The whole listing below should be duplicated exactly, with nothing left out.

▽

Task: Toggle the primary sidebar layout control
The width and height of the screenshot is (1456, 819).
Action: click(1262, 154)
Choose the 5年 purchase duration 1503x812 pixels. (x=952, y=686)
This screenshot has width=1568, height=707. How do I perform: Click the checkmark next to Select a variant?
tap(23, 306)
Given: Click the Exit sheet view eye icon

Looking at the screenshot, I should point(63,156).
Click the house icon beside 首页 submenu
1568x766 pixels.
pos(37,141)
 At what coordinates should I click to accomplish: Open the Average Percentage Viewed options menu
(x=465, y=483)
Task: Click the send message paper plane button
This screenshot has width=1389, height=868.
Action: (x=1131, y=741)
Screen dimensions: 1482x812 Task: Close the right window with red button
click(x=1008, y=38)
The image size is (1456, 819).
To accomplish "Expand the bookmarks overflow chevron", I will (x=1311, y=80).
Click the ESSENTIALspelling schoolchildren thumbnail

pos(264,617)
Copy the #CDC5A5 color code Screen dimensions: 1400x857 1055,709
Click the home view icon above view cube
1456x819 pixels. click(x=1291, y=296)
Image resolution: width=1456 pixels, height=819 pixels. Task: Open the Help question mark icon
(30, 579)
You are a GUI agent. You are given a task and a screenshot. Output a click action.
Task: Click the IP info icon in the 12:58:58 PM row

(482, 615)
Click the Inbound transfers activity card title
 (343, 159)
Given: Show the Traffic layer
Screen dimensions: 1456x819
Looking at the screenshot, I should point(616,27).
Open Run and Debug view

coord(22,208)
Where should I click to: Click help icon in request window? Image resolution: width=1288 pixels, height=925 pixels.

△

— Task result —
Task: Toggle the primary sidebar layout control
The width and height of the screenshot is (1456, 819).
Action: click(1262, 154)
Choose the 5年 purchase duration 1503x812 pixels. (x=952, y=686)
This screenshot has width=1568, height=707. How do I perform: Click the checkmark next to Select a variant?
tap(23, 306)
Given: Click the Exit sheet view eye icon

Looking at the screenshot, I should point(63,156).
Click the house icon beside 首页 submenu
1568x766 pixels.
pos(37,141)
 At what coordinates should I click to accomplish: Open the Average Percentage Viewed options menu
(x=465, y=483)
Task: Click the send message paper plane button
This screenshot has width=1389, height=868.
Action: (x=1131, y=741)
Screen dimensions: 1482x812 Task: Close the right window with red button
click(x=1008, y=38)
The image size is (1456, 819).
To accomplish "Expand the bookmarks overflow chevron", I will (x=1311, y=80).
Click the ESSENTIALspelling schoolchildren thumbnail

pos(264,617)
Copy the #CDC5A5 color code Screen dimensions: 1400x857 1055,709
Click the home view icon above view cube
1456x819 pixels. click(x=1291, y=296)
Image resolution: width=1456 pixels, height=819 pixels. Task: Open the Help question mark icon
(30, 579)
You are a GUI agent. You are given a task and a screenshot. Output a click action.
Task: Click the IP info icon in the 12:58:58 PM row

(482, 615)
Click the Inbound transfers activity card title
 (343, 159)
Given: Show the Traffic layer
Screen dimensions: 1456x819
Looking at the screenshot, I should point(616,27).
Open Run and Debug view

coord(22,208)
Where should I click to: Click help icon in request window? Image resolution: width=1288 pixels, height=925 pixels.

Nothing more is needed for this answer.